Not just Mr. Ultra. Captain. Captain Ultra. That is the most Ultra-superheroiest name in the history of the world.


Captain Ultra is your typical pyrophobic stand-up comic slash mental patient who had his potential unlocked by an alien psychiatrist while trying to be cured of smoking. That happens every third Tuesday where I’m from. Captain Ultra can do things Ultraly. That is a made up words that means Captain Ultra can do whatever he wants to do really super damn good. He can unlock the ultra-potential necessary to do things. And he can do them, like, really well.

He can fly, he’s strong, he’s fast…he’s probably a good kisser, if you’re into that kind of thing. He can do a bunch of things that Supermac dude can do, except at Ultra levels. Ultra is higher than Super.
Source: science.
He once told an ultra-joke. I’m assuming he can do a whole bunch of other things at Ultra-levels, like sing, dance and poop. There is nobody else in the Marvel Universe that can spell as well as Captain Ultra. He can even spell pneumonoultramicroscopicsilicovolcanoconiosis without stopping to think about it.

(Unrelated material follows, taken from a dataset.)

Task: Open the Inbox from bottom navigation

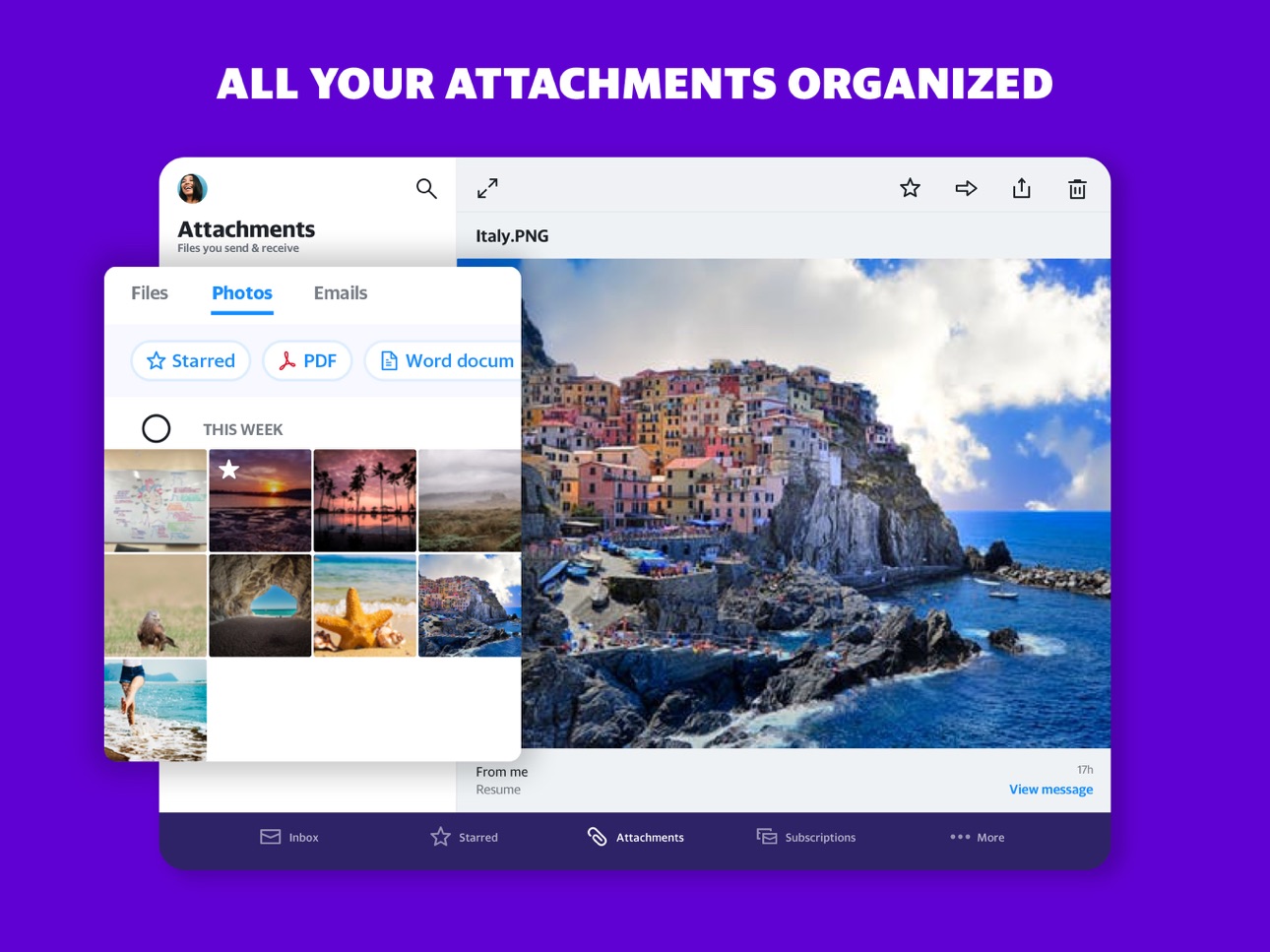Action: [x=288, y=836]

Captain Ultra has never been what you would call a top-tier hero, but that has never stopped him. He will pop up every now and then, do something to an Ultra level, and then fade back into obscurity until a writer remembers he exists.
But that’s ok. Captain Ultra doesn’t need the limelight. He doesn’t need the attention. If he really wanted to be an A-lister, he could do it, because he’d Ultra do it. That’s how this works.
Captain Ultra has what one would probably call the most eye-popping and attention grabbing superhero costume the world has ever seen and will ever see. It is unafraid of what you think about it, because Captain Ultra knows that once you see it, you will never forget it. It will literally burn itself into your cornea, and you will carry the vision of Captain Ultra around with you for the rest of your life, like if one of those little squiggly floaty things decided to just stay there and never leave.
Captain Ultra can parallel park with such precision that it will make you weep.
Captain Ultra has a combination of various parts that are already in the library along with some design details that would need sculpting. The level of sculpting necessary can sometimes work against who and what gets made in the line, but I think an exception could be made for Captain Ultra, because Captain Ultra does action figuring Ultraly. We have never had an action figure in the entire line that would action figure as hard as a Captain Ultra figure. That is pure science based on hours of research.

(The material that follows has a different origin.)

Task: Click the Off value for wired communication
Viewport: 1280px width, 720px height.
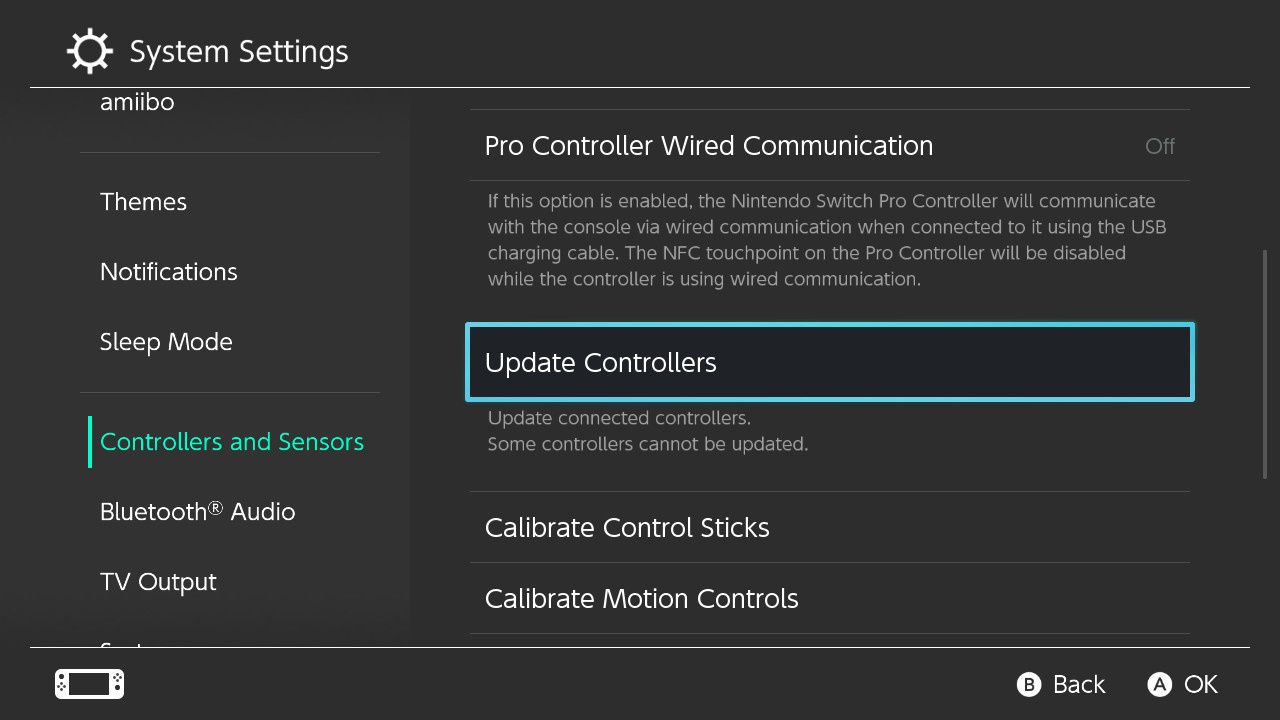Action: [1159, 146]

I don’t think I have to say that Captain Ultra represents exactly the type of purely comic bookesque dude that I would love to see sprinkled into some wave. It’s the kind of figure that will immediately inspire people to say “who?” and/or point the pointing finger of everlasting pointing at him and call him a pegwarmer. Because toys, they are the serious bidness.

Regardless, Captain Ultra remains one of those characters that I would not only buy multiples of for the sheer giddy appreciation of them making Captain Ultra, but one that I could nod silently at right before the credits roll and the soundtrack swells, because I live my entire life like I’m in a movie and I’ve been waiting for the right closing shot for decades.